THE REQUEST ▸ Reproduce verbatim the part of the listing that opens with the line containing "Given: Click the orange Search button" and closes with the line containing "Looking at the", both lines included. Leave the pictures out of your copy.

EXTRACTED MATERIAL ▸

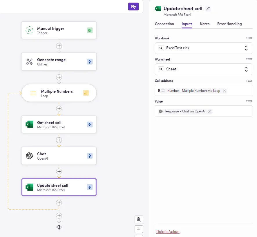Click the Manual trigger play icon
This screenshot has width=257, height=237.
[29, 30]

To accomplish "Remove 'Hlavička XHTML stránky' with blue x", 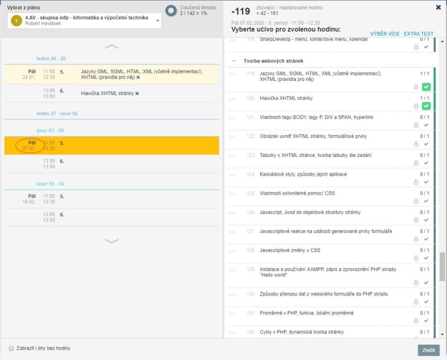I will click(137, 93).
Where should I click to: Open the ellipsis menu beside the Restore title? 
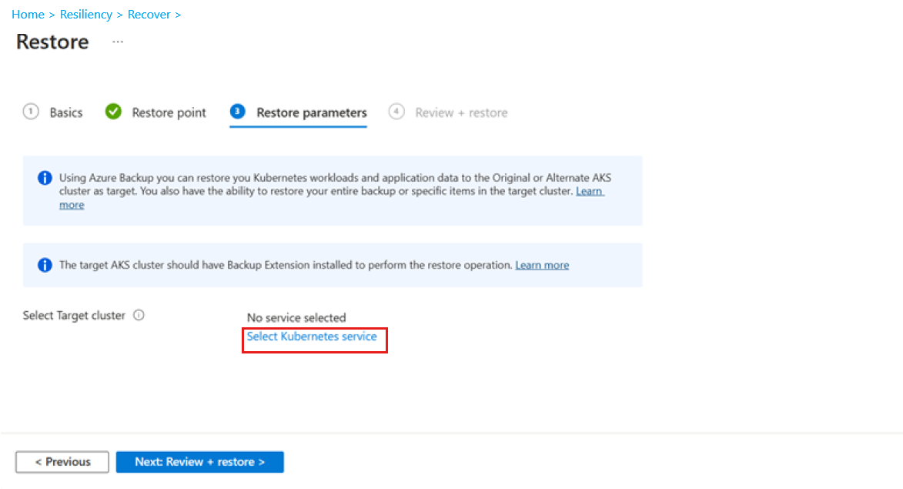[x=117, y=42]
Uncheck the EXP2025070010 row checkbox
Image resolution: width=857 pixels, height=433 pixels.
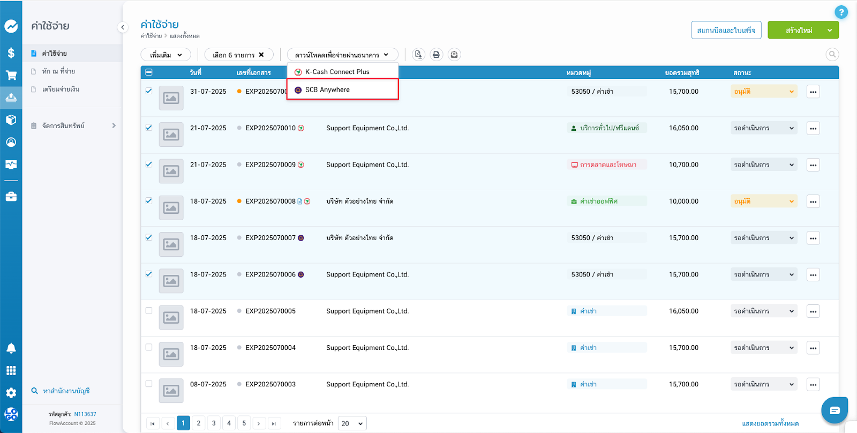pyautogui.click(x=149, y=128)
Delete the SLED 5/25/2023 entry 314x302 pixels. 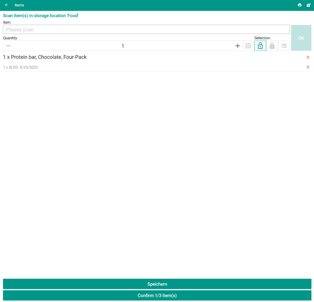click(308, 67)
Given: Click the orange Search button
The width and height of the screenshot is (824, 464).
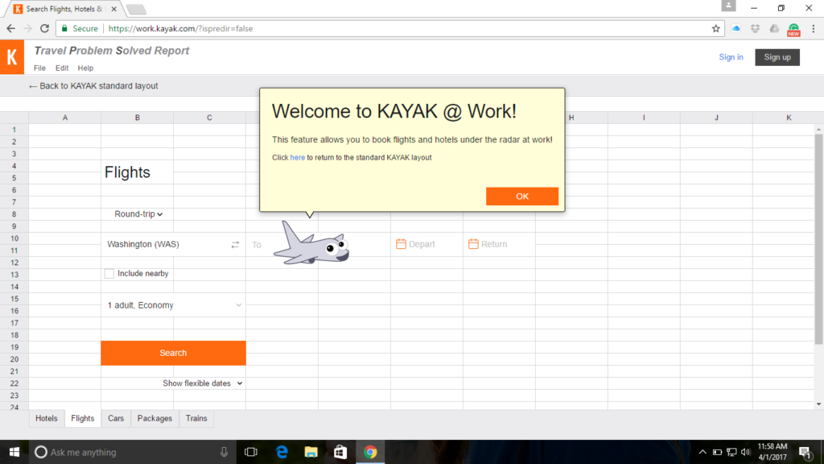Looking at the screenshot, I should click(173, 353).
---
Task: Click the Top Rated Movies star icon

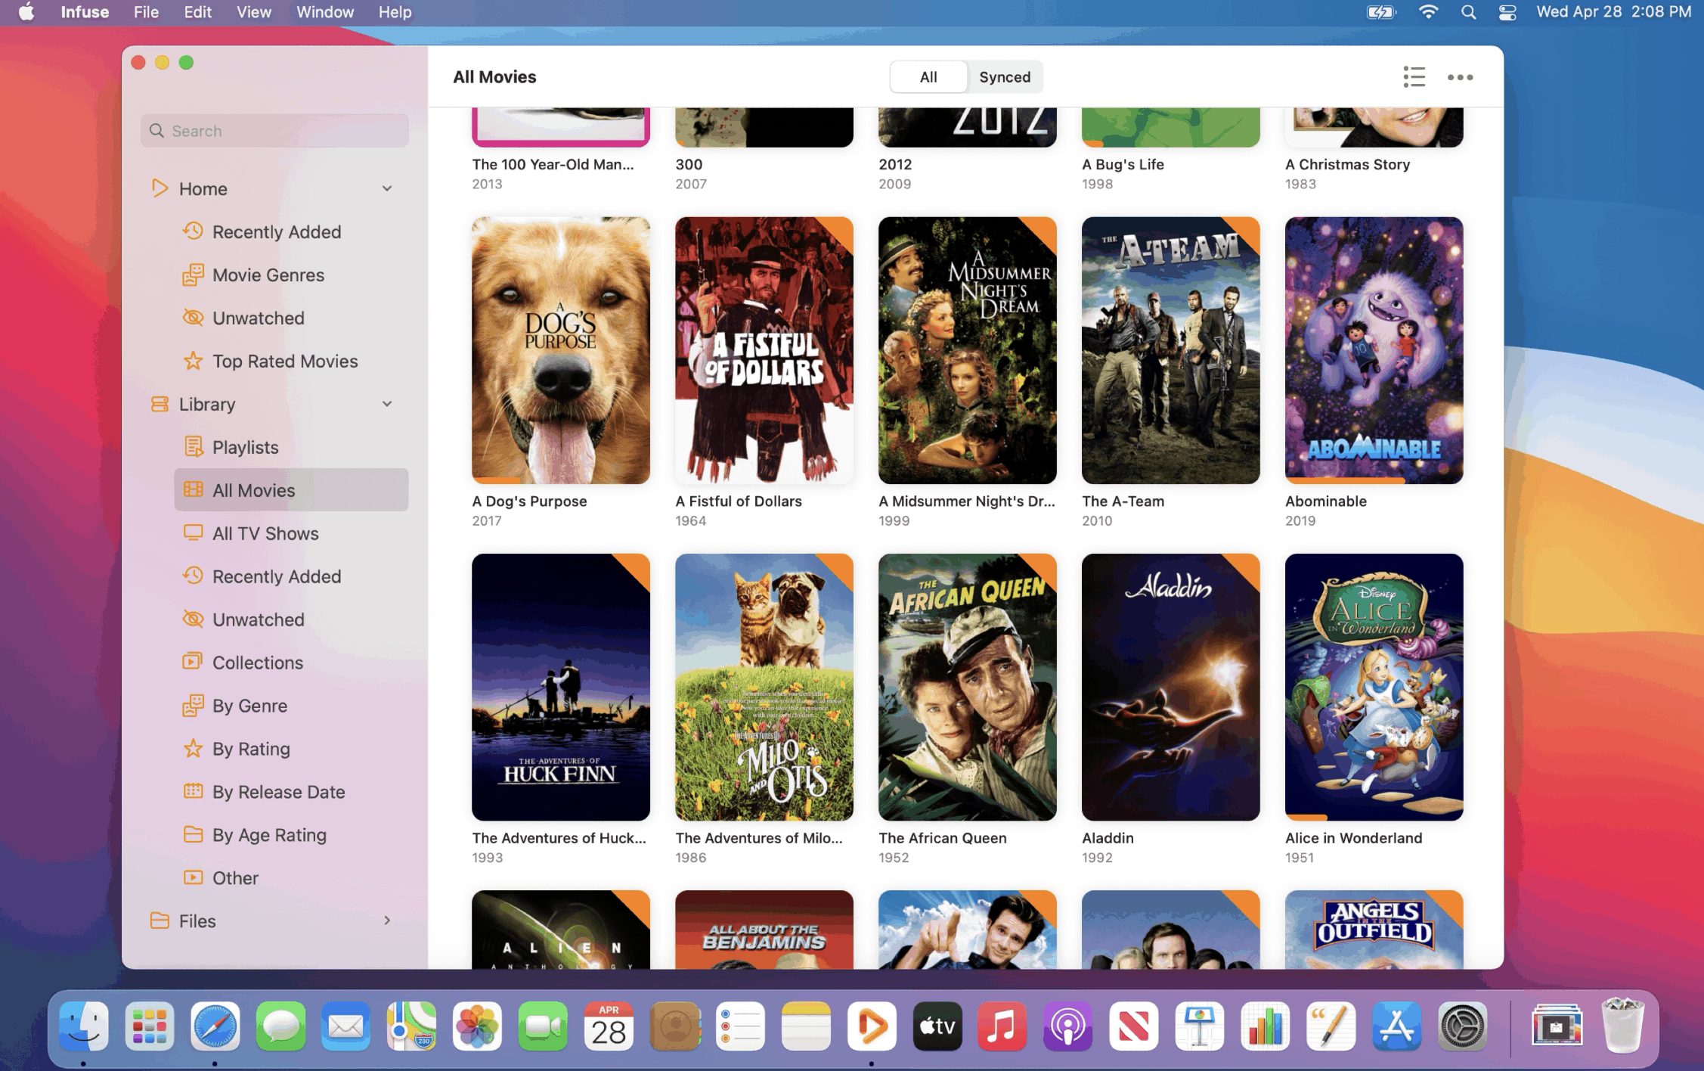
---
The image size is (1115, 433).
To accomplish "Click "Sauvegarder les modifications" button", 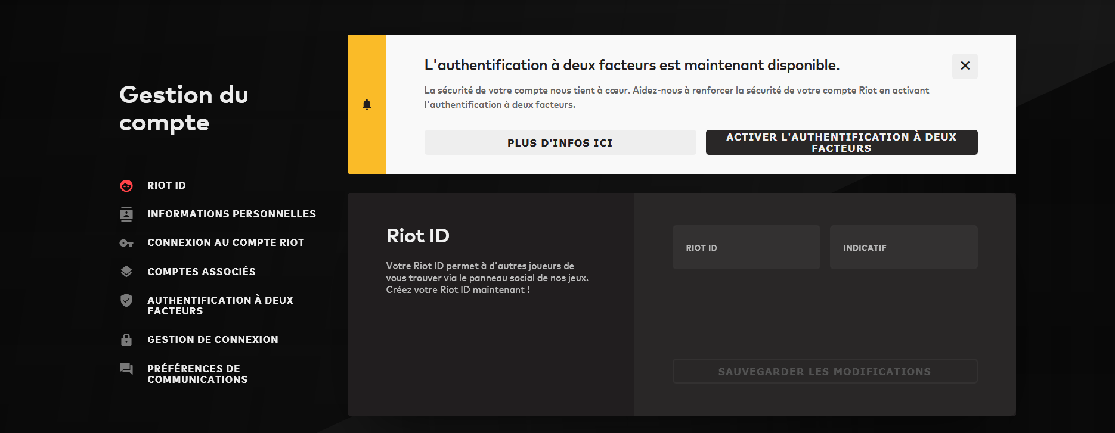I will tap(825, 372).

COMPLETE ANSWER ▸
Given: Click the orange Search button
The width and height of the screenshot is (824, 464).
Looking at the screenshot, I should click(173, 353).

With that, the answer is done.